All of the data should be output character for character, except the pictures.

^^^^^^^^

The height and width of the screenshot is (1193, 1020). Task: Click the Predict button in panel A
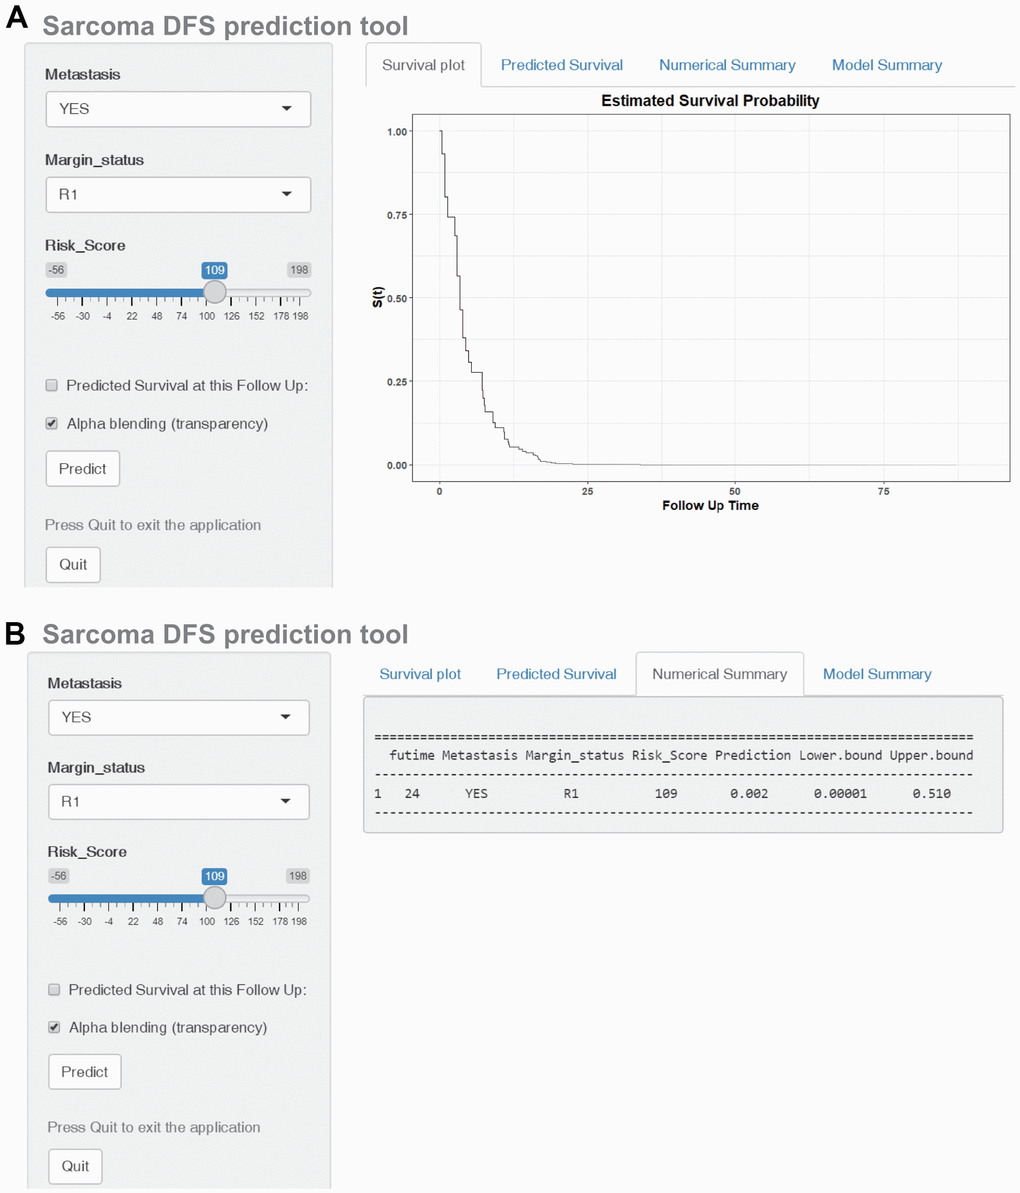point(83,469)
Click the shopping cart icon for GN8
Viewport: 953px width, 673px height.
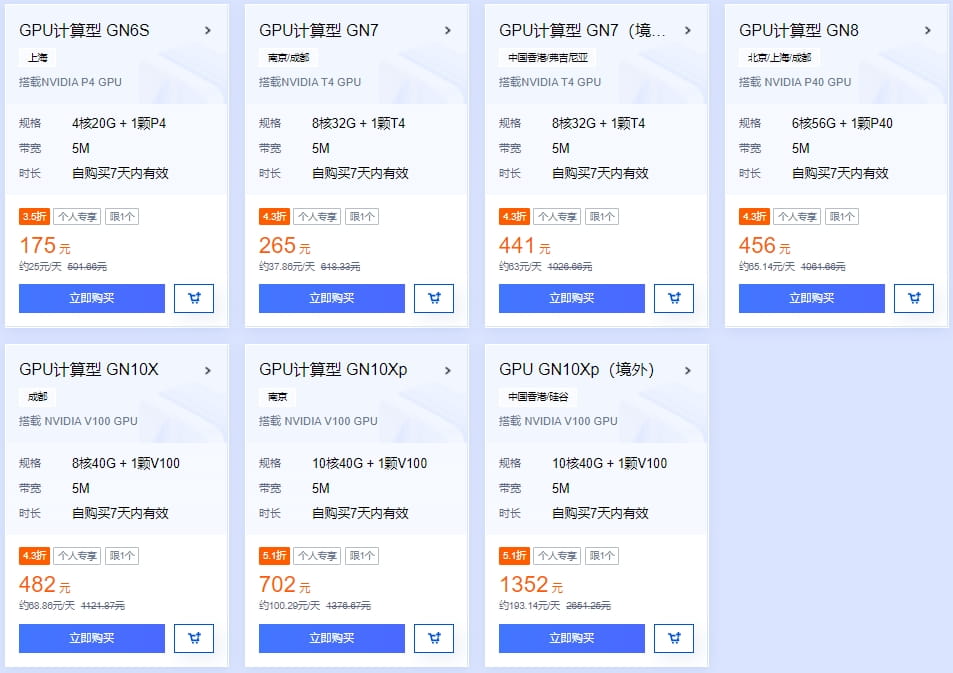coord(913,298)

^^^^^^^^

→ PROBLEM SOLUTION
The height and width of the screenshot is (1193, 1020). Task: Click the Predict button in panel A
point(83,469)
Click the shopping cart icon for GN8
Viewport: 953px width, 673px height.
coord(913,298)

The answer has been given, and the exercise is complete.